Brief: Pick out each line in the rows below that contains the word "pixels" and copy those lines.

Listed records:
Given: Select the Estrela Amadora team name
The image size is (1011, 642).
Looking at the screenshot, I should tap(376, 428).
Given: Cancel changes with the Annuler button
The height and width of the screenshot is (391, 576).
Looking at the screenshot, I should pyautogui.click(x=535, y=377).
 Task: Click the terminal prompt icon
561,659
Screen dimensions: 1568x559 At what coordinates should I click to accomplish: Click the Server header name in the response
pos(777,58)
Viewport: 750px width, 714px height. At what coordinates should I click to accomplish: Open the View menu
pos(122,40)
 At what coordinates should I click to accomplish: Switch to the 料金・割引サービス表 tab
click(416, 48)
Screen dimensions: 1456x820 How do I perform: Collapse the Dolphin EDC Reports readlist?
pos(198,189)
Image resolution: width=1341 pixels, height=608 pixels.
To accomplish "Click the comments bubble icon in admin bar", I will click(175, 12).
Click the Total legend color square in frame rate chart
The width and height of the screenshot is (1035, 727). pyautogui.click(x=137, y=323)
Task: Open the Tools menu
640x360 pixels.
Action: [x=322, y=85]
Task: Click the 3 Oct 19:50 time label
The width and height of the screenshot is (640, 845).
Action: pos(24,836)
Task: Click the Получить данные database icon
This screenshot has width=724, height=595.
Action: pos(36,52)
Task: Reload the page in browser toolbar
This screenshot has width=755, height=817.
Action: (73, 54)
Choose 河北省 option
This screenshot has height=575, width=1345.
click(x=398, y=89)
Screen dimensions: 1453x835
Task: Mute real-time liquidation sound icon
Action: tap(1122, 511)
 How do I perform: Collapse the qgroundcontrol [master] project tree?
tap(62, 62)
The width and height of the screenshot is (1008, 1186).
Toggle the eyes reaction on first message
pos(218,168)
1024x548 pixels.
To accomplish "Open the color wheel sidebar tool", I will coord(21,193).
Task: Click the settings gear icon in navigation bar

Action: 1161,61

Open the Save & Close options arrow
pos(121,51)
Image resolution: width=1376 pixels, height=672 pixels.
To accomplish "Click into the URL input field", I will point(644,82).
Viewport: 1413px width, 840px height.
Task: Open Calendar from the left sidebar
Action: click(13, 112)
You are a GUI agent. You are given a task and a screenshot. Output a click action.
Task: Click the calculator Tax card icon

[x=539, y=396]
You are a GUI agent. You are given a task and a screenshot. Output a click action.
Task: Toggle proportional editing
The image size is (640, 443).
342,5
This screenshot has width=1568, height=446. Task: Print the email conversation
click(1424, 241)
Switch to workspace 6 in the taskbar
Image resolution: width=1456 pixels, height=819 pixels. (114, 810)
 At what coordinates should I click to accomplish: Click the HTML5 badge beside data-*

Answer for this exercise:
Image resolution: width=1341 pixels, height=608 pixels.
640x360 pixels.
1024x548 pixels.
Image resolution: width=1376 pixels, height=672 pixels.
Image resolution: width=1456 pixels, height=819 pixels. (114, 810)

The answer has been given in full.